**Task prompt**
Leaving out the pictures, write out exactly each line from the line with "You are a GUI" through the close of the listing below.
═════ Records provided ═════
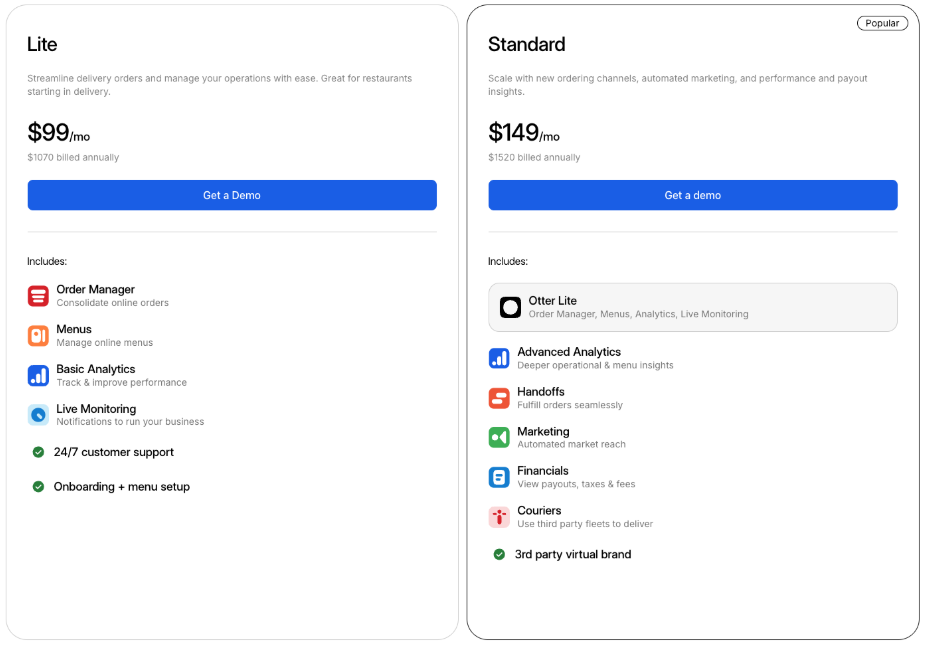The image size is (927, 648).
Task: Select the Lite plan heading
Action: 42,44
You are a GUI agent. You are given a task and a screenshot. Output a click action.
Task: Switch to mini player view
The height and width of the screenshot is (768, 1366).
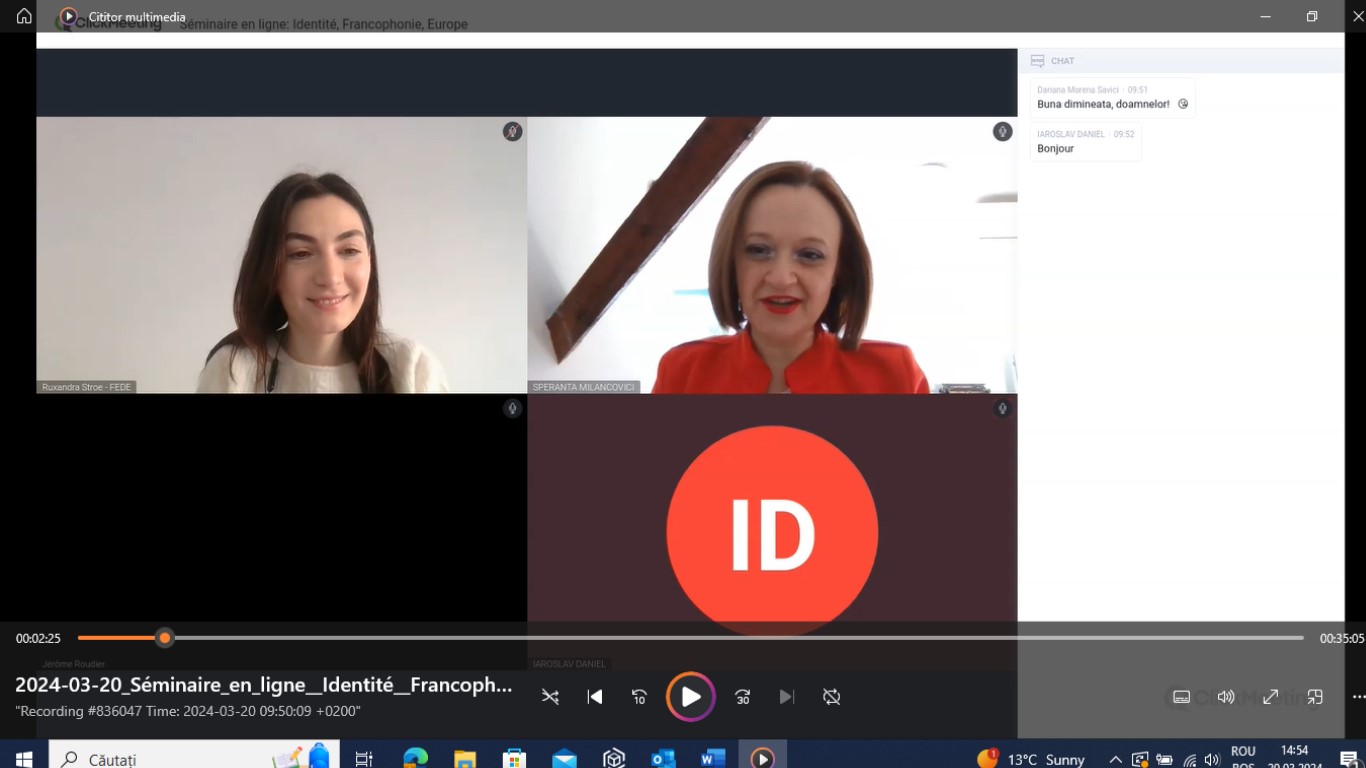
═════
**Solution for this exercise**
You are a GUI agent. You are given a task and a screenshot. Output a click action.
Task: Switch to mini player view
The height and width of the screenshot is (768, 1366).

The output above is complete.